◆ Your objective ◆
Wherever a line holds the word "target", copy that line from the data.
* * * *
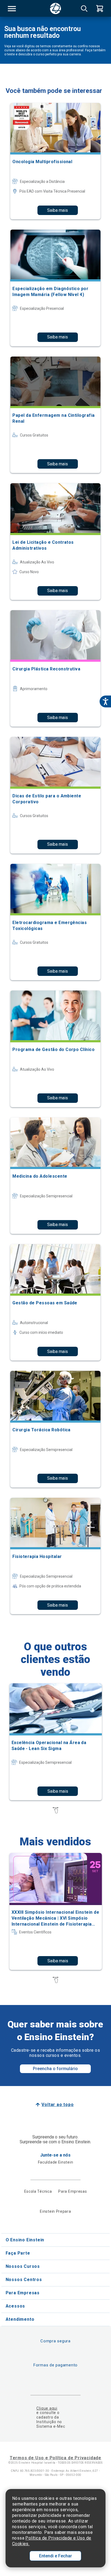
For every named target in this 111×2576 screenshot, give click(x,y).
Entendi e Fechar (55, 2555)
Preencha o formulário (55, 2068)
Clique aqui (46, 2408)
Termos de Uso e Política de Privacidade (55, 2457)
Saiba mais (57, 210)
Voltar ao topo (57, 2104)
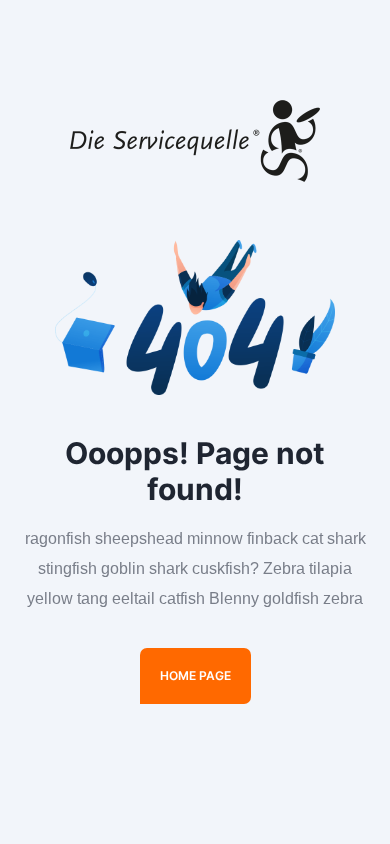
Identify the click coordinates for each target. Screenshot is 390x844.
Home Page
* * * *
◆ Task response ◆
For every named target in this 111×2576 screenshot, give click(x,y).
Identify the click coordinates for each target. Screenshot is 390x844.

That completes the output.